At a quarter to eight in the morning on the first auspicious day of the second month of spring, the gongs atop the Meridian Gate sound. The emperor of China, clad in azure silk, emerges from the Forbidden City. He is accompanied by a multitudenous entourage, among his attendants, three dukes and nine princes, chosen to take part in the ceremony by a Board of Rites the month before. Once ensconced in his dragon carriage, the emperor is transported to Xiannontang, a vast altar complex just south of the Forbidden City to perform rites in honor of Xiannong, revered throughout China as the father of agriculture.
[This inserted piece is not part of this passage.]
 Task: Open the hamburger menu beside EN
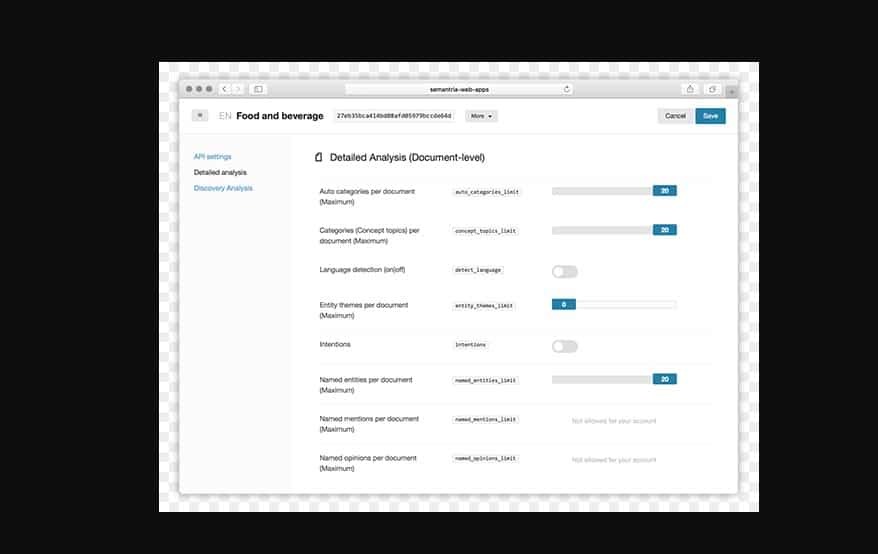[x=200, y=116]
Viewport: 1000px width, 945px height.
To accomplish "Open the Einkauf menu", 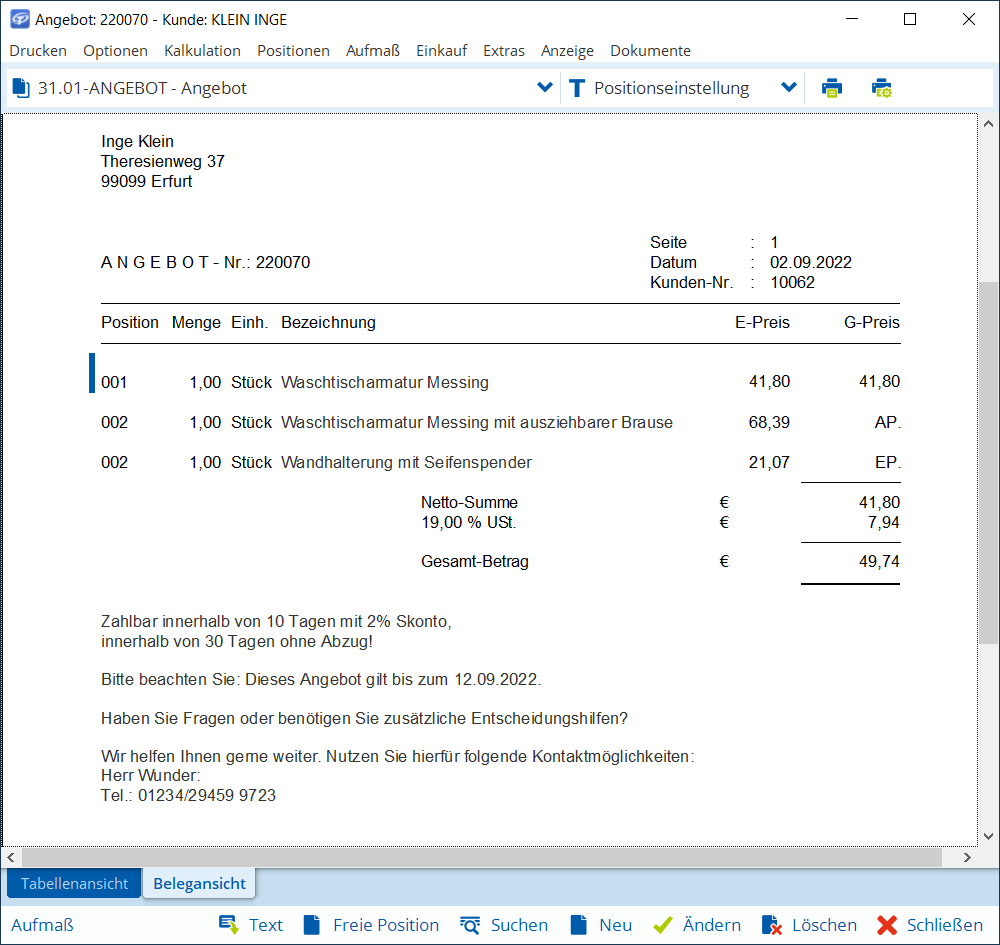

Upon arrival, the emperor ascends the steps leading to the Altar of the First Agriculturist. There he kowtows, reads from Xiannong’s Holy Tablet, and sacrifices a cow, a goat, and a pig. Following these acts, the emperor retires to Ju Fu Hall to change clothes in preparation for the Tilling Ritual. During the Tilling Ritual, the emperor plows three furrows in a field. Two officials steer the oxen pulling the plow. Behind the emperor is the governor of Beijing Prefecture, who holds a box of seeds, and the president of the Board of Revenue, who plants the seeds, which will be covered with earth by an old peasant. It was said that the emperor’s plowing “set an example of industry to his subjects, thus dignifying the toil of the poorest agricultural laborer.” Once the Tilling Ritual is completed, the emperor retired to the Hall of Feasting to celebrate the end of the sacrifices to the First Agriculturist.